═════ Entries shown ═════

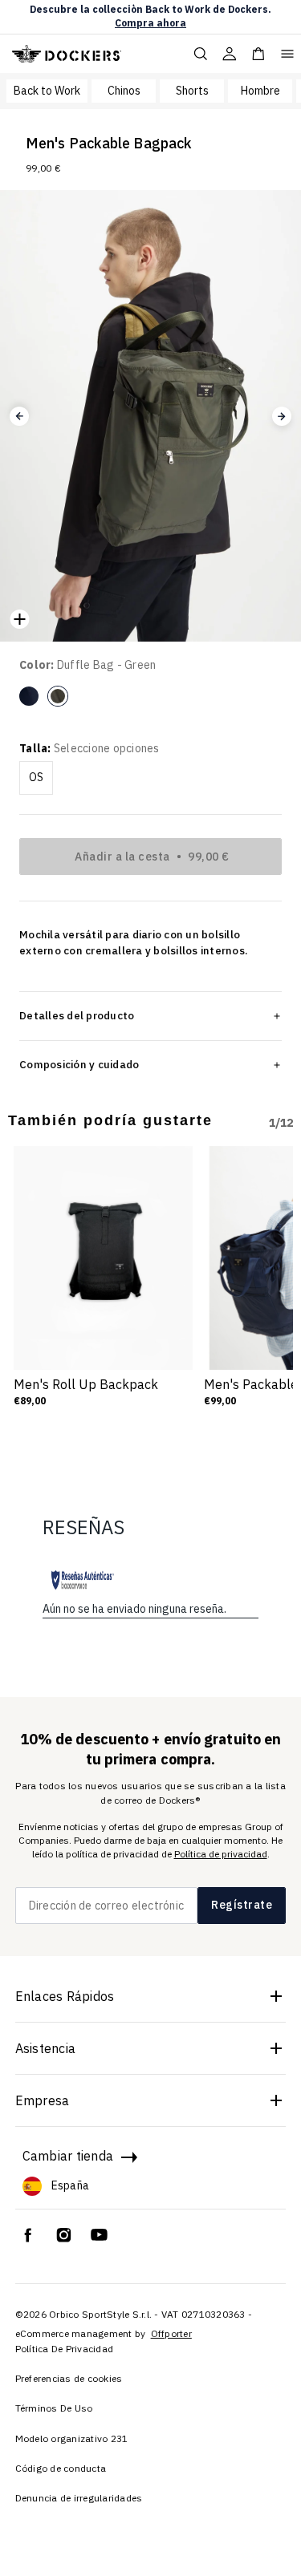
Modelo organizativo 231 (71, 2438)
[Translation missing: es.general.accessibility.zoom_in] (19, 619)
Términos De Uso (54, 2408)
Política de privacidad (220, 1854)
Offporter (171, 2333)
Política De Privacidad (64, 2349)
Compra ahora (150, 23)
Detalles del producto (76, 1015)
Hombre (260, 90)
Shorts (192, 90)
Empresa (42, 2100)
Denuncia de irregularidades (79, 2498)
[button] (19, 416)
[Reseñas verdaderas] (83, 1580)
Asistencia (45, 2048)
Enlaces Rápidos (65, 1996)
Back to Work (47, 90)
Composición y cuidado (79, 1064)
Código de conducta (61, 2468)
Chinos (124, 90)
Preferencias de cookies (69, 2378)
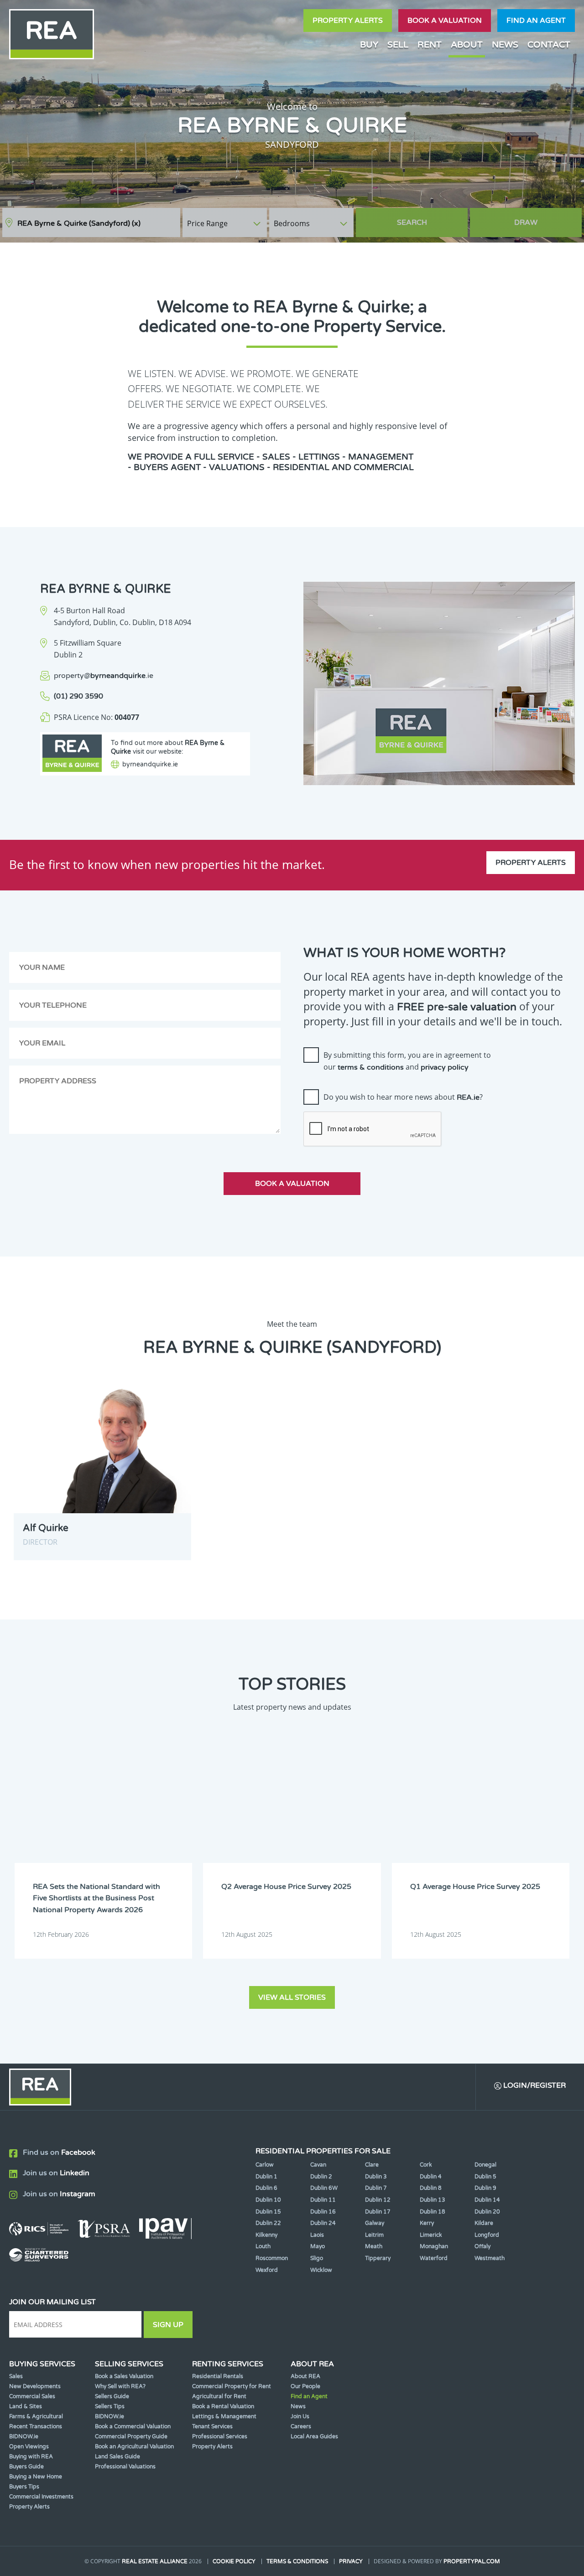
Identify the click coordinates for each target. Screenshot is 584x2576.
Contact (548, 44)
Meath (373, 2246)
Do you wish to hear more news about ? (403, 1097)
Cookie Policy (234, 2561)
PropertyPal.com (471, 2561)
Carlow (265, 2165)
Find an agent (536, 20)
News (505, 44)
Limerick (431, 2235)
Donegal (485, 2165)
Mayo (317, 2246)
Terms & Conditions (297, 2561)
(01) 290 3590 (78, 696)
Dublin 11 (323, 2200)
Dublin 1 (266, 2176)
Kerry (427, 2223)
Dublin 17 (378, 2212)
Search (412, 222)
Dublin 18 (432, 2212)
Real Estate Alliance (155, 2561)
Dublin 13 (432, 2200)
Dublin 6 (266, 2188)
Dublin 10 (268, 2200)
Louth (263, 2246)
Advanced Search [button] (543, 218)
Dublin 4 (431, 2176)
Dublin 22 (268, 2223)
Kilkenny (266, 2235)
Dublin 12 (378, 2200)
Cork (426, 2165)
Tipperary (378, 2258)
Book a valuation (444, 20)
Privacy (351, 2561)
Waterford (434, 2258)
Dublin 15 (268, 2212)
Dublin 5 (485, 2176)
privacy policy (445, 1067)
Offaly (482, 2246)
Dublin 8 (431, 2188)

═════

→ **Required action**: Whenever a line of the data holds the string "Política", pick that line out.

→ **Task answer**:
Política de privacidad (220, 1854)
Política De Privacidad (64, 2349)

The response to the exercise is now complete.